**HOW TO COMPLETE THIS TASK:** What you write should be an exact repeat of the lines from the one with "Screen dimensions: 519x519" through the final line below, minus the pictures.
------ RECORD EXTRACTS ------
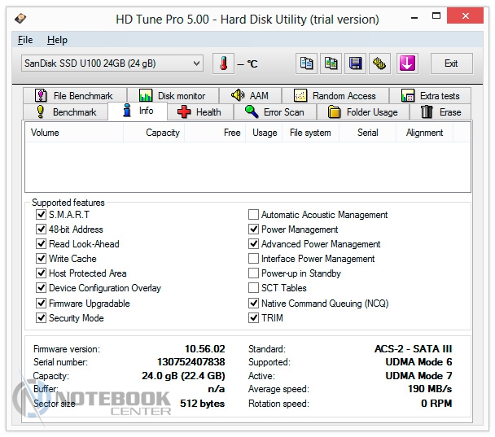Screen dimensions: 495x437
Task: Save screenshot using the floppy disk icon
Action: click(355, 63)
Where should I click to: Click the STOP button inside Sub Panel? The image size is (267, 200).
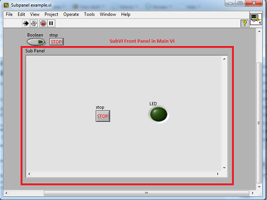(103, 116)
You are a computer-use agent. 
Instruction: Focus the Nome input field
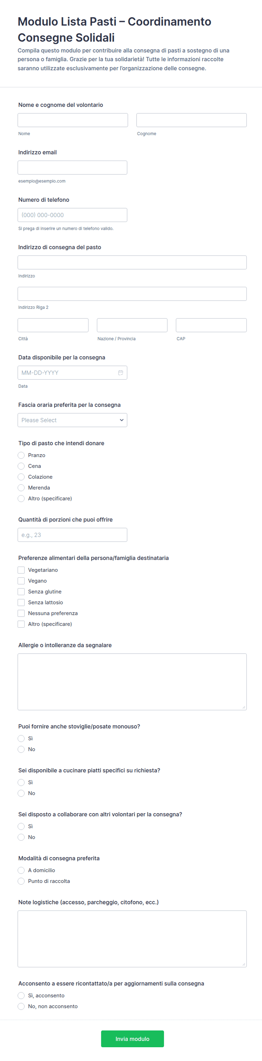tap(73, 120)
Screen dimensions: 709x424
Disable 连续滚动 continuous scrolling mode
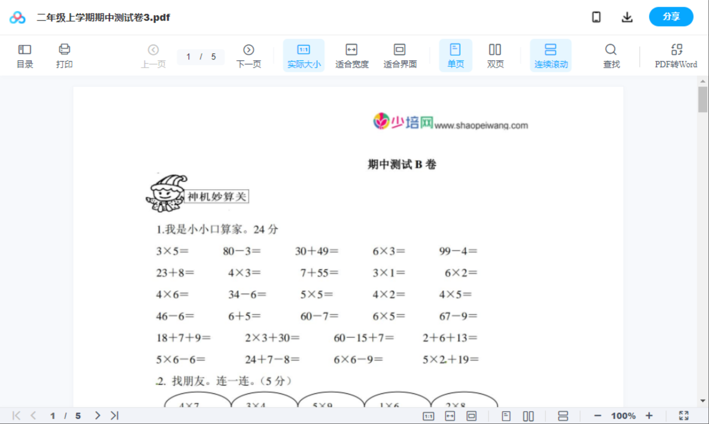[x=550, y=55]
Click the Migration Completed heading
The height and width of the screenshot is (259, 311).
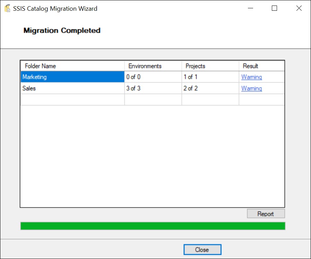(x=61, y=30)
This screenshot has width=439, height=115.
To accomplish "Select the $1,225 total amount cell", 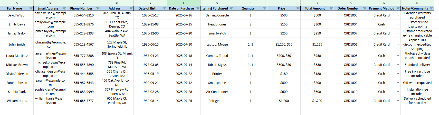I will coord(317,45).
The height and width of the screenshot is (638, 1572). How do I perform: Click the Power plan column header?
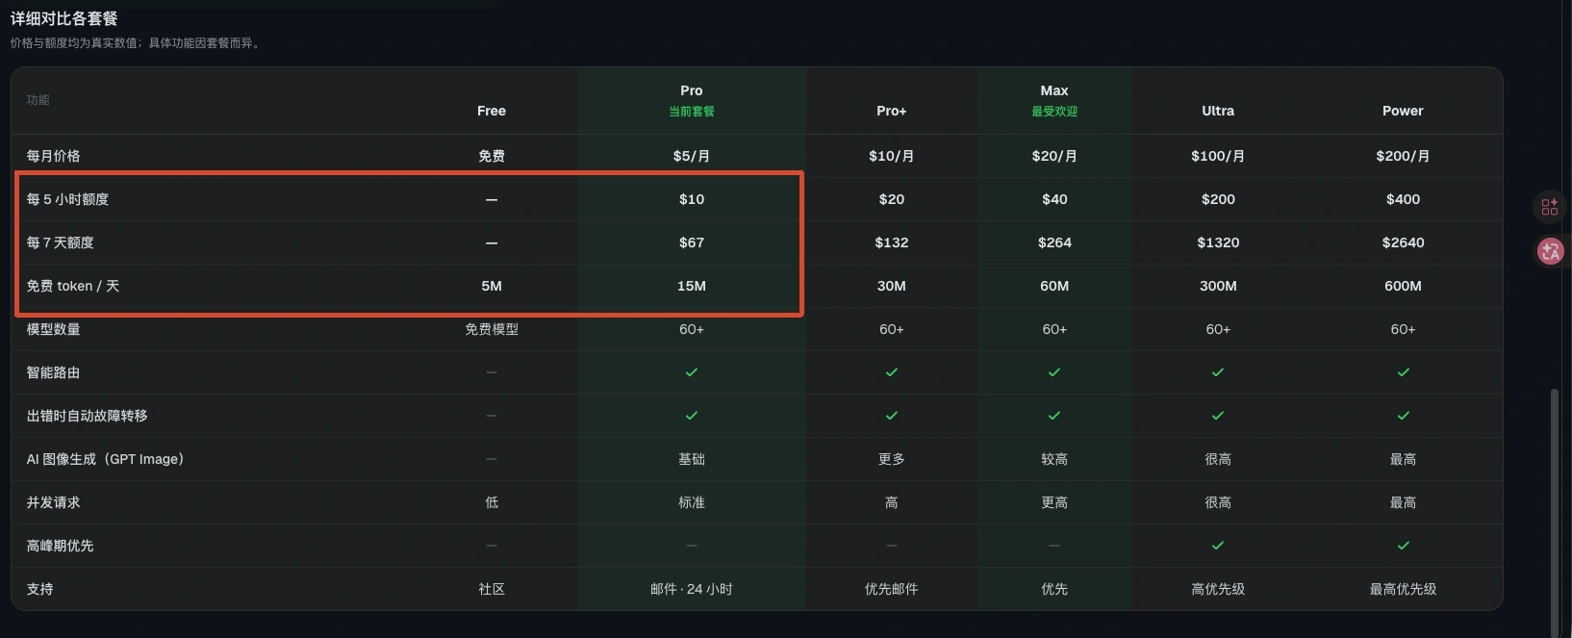tap(1403, 111)
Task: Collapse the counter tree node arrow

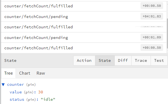Action: point(3,85)
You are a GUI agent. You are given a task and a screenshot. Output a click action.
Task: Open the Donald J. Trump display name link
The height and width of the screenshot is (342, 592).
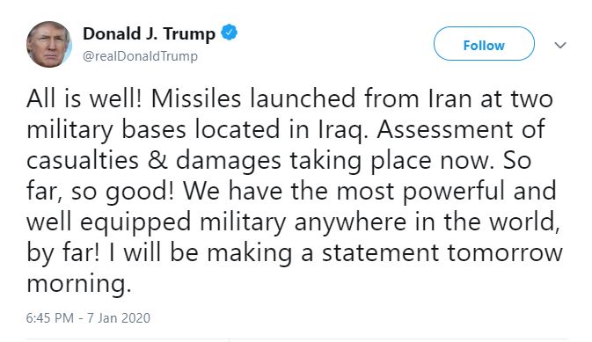149,34
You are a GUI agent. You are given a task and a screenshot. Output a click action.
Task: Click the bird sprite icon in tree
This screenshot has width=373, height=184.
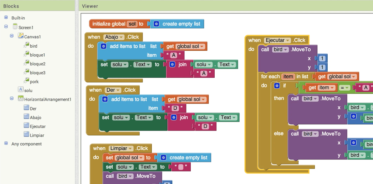(26, 46)
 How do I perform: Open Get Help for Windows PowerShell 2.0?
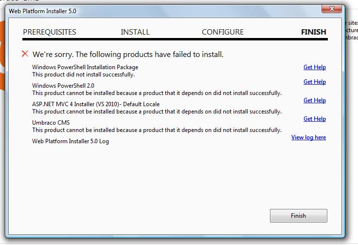click(x=314, y=82)
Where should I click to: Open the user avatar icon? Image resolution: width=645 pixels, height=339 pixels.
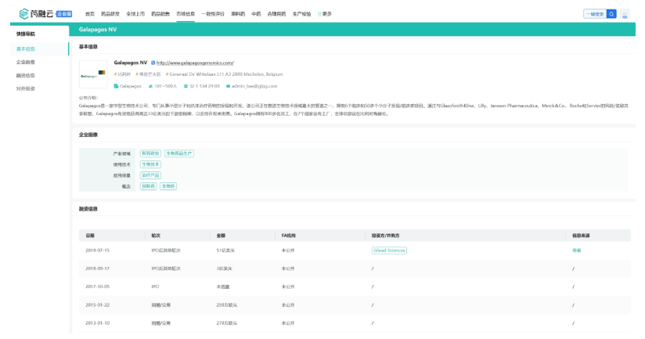[625, 13]
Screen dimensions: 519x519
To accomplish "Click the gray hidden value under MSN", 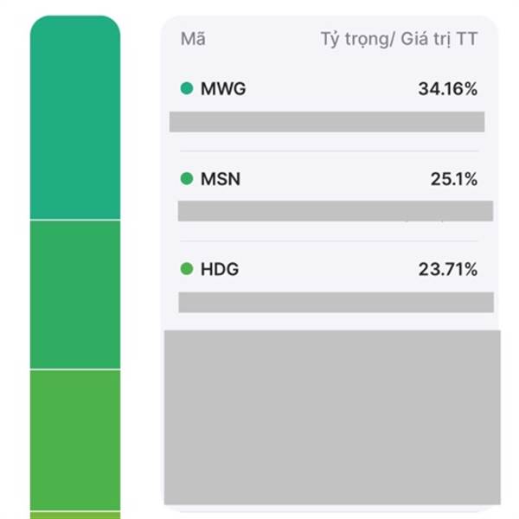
------
**ANSWER TO THE EXERCISE:**
Screen dimensions: 519x519
To accomplish "Click the gray hidden value under MSN", 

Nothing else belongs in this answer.